Simply add the following line to your build.gradle
:
apply plugin: 'kotlin-dce-js'
Note that if you are using multi-project build, you should apply plugin to the main project that is an entry point to your application.
For example as for 1.1.4 EAP, the build script may look like this:
group 'org.jetbrains.kotlin'
version '1.0-SNAPSHOT'
buildscript {
ext.kotlin_version = '1.1.4-eap-11'
repositories {
maven { url 'https://dl.bintray.com/kotlin/kotlin-eap-1.1' }
mavenCentral()
}
dependencies {
classpath "org.jetbrains.kotlin:kotlin-gradle-plugin:$kotlin_version"
}
}
apply plugin: 'kotlin2js'
apply plugin: 'kotlin-dce-js'
repositories {
maven { url 'http://dl.bintray.com/kotlin/kotlin-eap-1.1' }
mavenCentral()
}
dependencies {
compile "org.jetbrains.kotlin:kotlin-stdlib-js:$kotlin_version"
}
By default, the resulting set of JavaScript files (your application together with all dependencies) can be found at build/classes/main/min/
.
Configuring
To configure DCE on the main source set, you can use the runDceKotlinJs
task (and corresponding runDce<sourceSetName>KotlinJs
for other source sets).
Sometimes you are going to use a Kotlin declaration directly from JavaScript, and it’s being stripped out by DCE. You may want to keep this declaration. To do so, you can use the following syntax in build.gradle
:
runDceKotlinJs.keep "declarationToKeep"[, "declarationToKeep", ...]
Where declarationToKeep
has the following syntax:
moduleName.dot.separated.package.name.declarationName
For example, if our module is named kotlin-js-example
and we have a function named toKeep
in package org.jetbrains.kotlin.examples
, we should use the following line:
runDceKotlinJs.keep "kotlin-js-example_main.org.jetbrains.kotlin.examples.toKeep"

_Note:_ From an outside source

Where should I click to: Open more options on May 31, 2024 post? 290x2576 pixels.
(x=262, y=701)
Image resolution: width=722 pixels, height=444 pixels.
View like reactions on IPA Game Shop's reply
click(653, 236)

Note that if your function has parameters, its name will be mangled, so the mangled name should be used in the keep directive.
Notes
- DCE tool is an experimental feature. This does not mean we are going to remove it, or that it’s unusable for production. This means that we can change names of configuration parameters, default settings, etc.

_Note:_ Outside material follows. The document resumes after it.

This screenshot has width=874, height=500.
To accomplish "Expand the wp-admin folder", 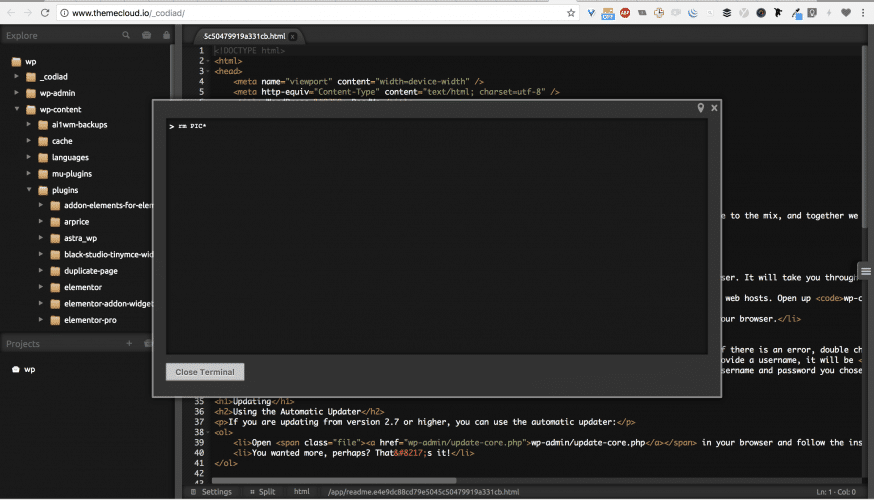I will [17, 93].
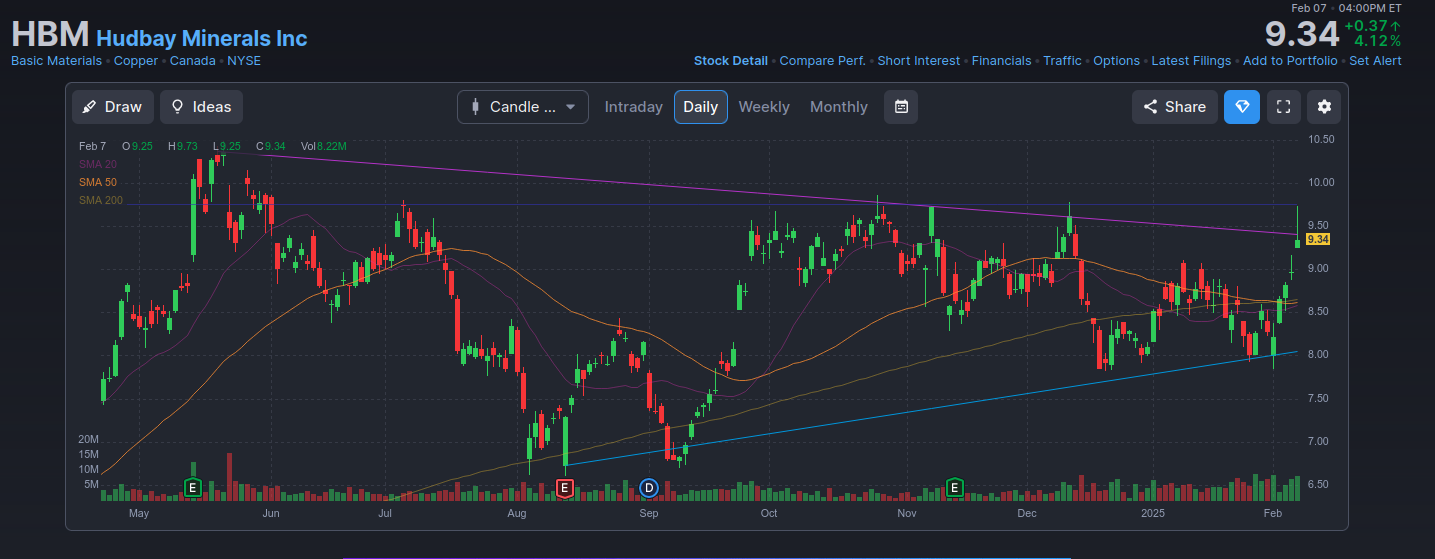The height and width of the screenshot is (559, 1435).
Task: Enter fullscreen chart mode
Action: click(x=1283, y=107)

- Currently you should not use DCE tool if your project is a shared library. It’s only applicable when you are developing an application (which may use shared libraries). The reason is: DCE does not know which parts of the library are going to be used by the user’s application.
- DCE does not perform minification (uglification) of your code by removing unnecessary whitespaces and shortening identifiers. You should use existing tools, like UglifyJS (GitHub - mishoo/UglifyJS: JavaScript parser / mangler / compressor / beautifier toolkit) or Google Closure Compiler (Closure Compiler | Google Developers) for this purpose.
- Full documentation and examples will be available later.